Tahun 2020 diawali kegemparan akibat pandemi dengan tingkat penularan tinggi, COVID-19, yang menginfeksi hampir seluruh negara di dunia. Berbagai aksi pencegahan diterapkan oleh individu, institusi, komunitas, pemerintah nasional, dan badan-badan internasional demi memperlambat atau menghentikan penyebaran COVID-19. Hal ini membuat kegiatan-kegiatan yang melibatkan kerumunan harus dihindari sehingga aktivitas terpaksa dilakukan sepenuhnya dari rumah. Alih peran rumah sebagai sentral dari beragam aktivitas memunculkan dampak sosial yang sangat signifikan. Kaum perempuan menerima dampak ini secara tidak proporsional sebagaimana krisis selalu memperburuk ketimpangan gender terutama di negara-negara patriarkis yang masih membeda-bedakan peran domestik berdasarkan jenis kelamin.
Bressler (dalam Susanto, 2015: 122) menyatakan bahwa patriarki merupakan struktur sosial yang menempatkan laki-laki sebagai sosok berkuasa sekaligus pusat dalam organisasi sosial. Sistem ini secara implisit melembagakan pemerintahan dan pemenuhan hak istimewa lelaki serta tuntutan bagi perempuan untuk tidak menyetarai laki-laki. Budaya patriarki masih mengakar di tengah masyarakat dan dapat ditemukan dalam berbagai ruang lingkup; ekonomi, politik, sosial budaya, sampai hukum. Cerminan hal ini banyak ditemui sehari-hari, misalnya standar tertentu mengenai perbedaan cara laki-laki dan perempuan dalam bersikap serta pelabelan jenis benda kepemilikan, hobi, maupun pekerjaan. Konstruksi sosial tersebut menimbulkan ketimpangan yang cukup berjarak. Perempuan seringkali dituntut untuk bertabiat lembut dan penyayang serta mengutamakan kepengurusan rumah tangga di atas keinginannya untuk melakukan aktualisasi diri sementara laki-laki mengambil peran strategis di tengah masyarakat sekaligus pencari nafkah utama sehingga apa saja yang dihasilkan oleh perempuan dianggap sebatas sambilan dan cenderung kurang diapresiasi.

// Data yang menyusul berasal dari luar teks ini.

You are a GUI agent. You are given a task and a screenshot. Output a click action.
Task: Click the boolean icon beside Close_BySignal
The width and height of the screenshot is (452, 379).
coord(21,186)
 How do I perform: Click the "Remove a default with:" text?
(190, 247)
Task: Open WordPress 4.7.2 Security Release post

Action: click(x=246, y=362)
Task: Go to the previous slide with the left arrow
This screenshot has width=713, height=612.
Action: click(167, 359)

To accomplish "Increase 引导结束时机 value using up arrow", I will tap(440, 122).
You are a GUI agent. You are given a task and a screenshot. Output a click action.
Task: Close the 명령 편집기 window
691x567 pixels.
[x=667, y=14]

Stigma yang terwujud dari diferensiasi gender berdasarkan konstruksi sosial dan kultural ini membuat perempuan menjadi tetap berada di posisi yang terimpresi dengan beban ganda yaitu melakukan semua urusan domestik terkait tugasnya sebagai istri yang harus melayani dan menghormati suami, ibu yang harus mengasuh anak-anak, sekaligus berkiprah di ruang publik untuk bekerja demi memperoleh imbalan materi. Situasi ini akan lebih kontras terlihat di saat-saat seperti sekarang. Ketika kegiatan belajar dilakukan dari rumah, maka anak akan memerlukan pendampingan dari orang tua selama proses belajarnya.

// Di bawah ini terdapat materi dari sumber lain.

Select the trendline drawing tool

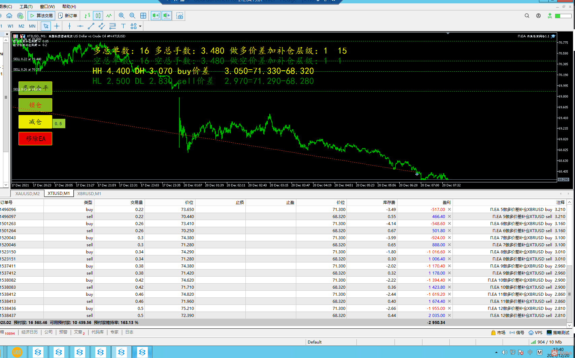coord(91,26)
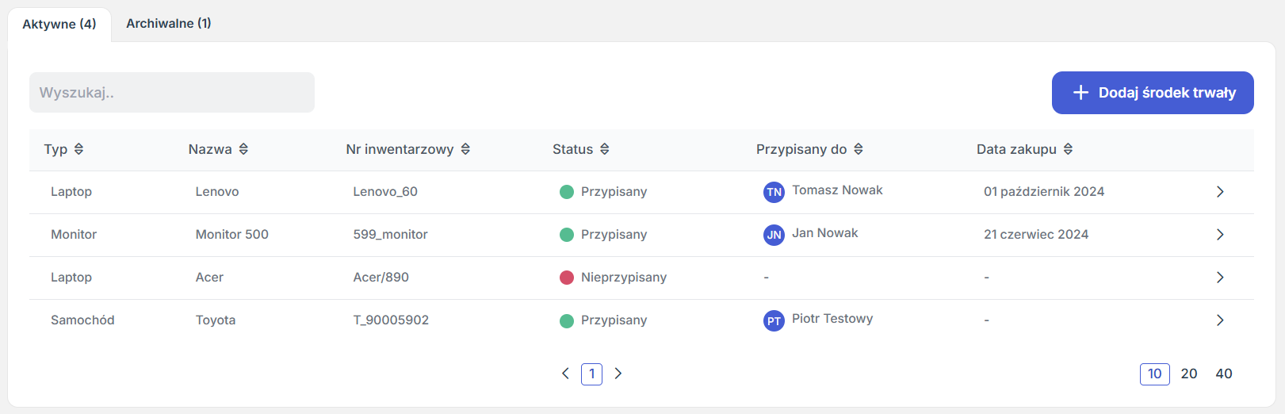Open details chevron for Acer/890 row

click(x=1220, y=278)
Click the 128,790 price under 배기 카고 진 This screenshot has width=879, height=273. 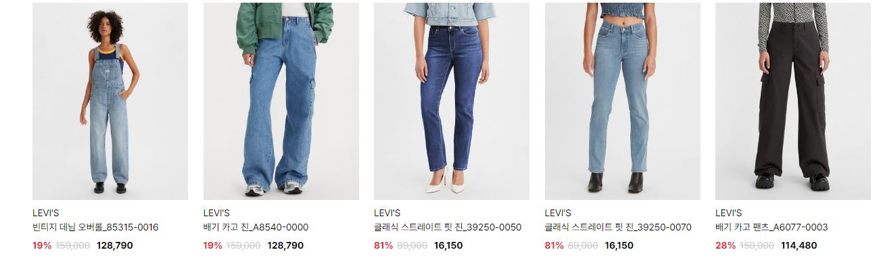286,245
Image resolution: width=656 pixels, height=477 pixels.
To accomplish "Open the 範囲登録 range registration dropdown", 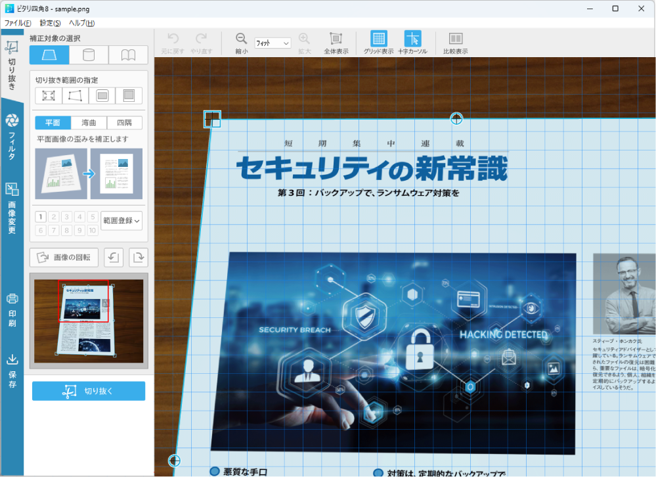I will coord(120,221).
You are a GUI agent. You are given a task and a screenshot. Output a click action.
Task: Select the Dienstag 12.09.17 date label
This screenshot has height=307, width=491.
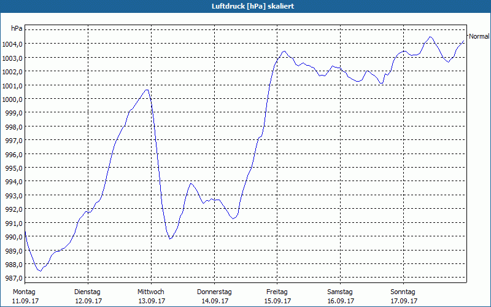(88, 297)
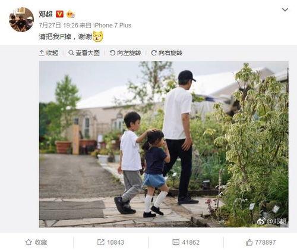Favorite the post with 收藏 star
This screenshot has height=250, width=297.
point(36,242)
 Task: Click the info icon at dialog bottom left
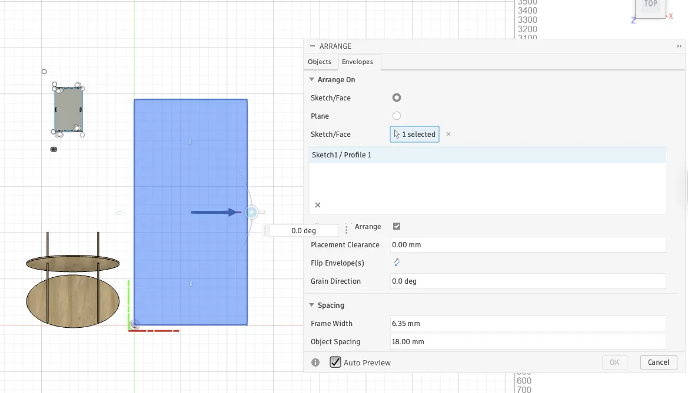coord(315,362)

Dilansir BBC News, seorang narasumber menyatakan bahwa langkah pemberlakuan belajar dari rumah untuk anak membuat wanita karier merasa tertekan karena perusahaan tetap mempekerjakannya dengan ancaman pemotongan gaji jika pekerjaan kurang maksimal, sementara para suami tidak mendapat cuti sehingga tidak bisa ikut mendampingi dan mengurus anak di rumah. Ibu rumah tangga turut merasakan beban ganda akibat bias gender ini karena tuntutan untuk menyelesaikan pekerjaan domestik sekaligus secara penuh mengawasi dan mengasuh anak tanpa peran serta suami.
Ketimpangan pemberlakuan kebijakan yang bias gender tentu sangat tidak etis karena sejatinya perbedaan antara laki-laki dan perempuan cukup dipandang dari aspek jenis kelamin dan berbagai ketentuan biologis yang tidak dapat diubah, alih-alih konstruksi sosial yang menimbulkan beragam stereotip. Kesetaraan laki laki dan perempuan sebagai manusia harus lebih diperhatikan demi kehidupan sosial yang adil dan berkualitas.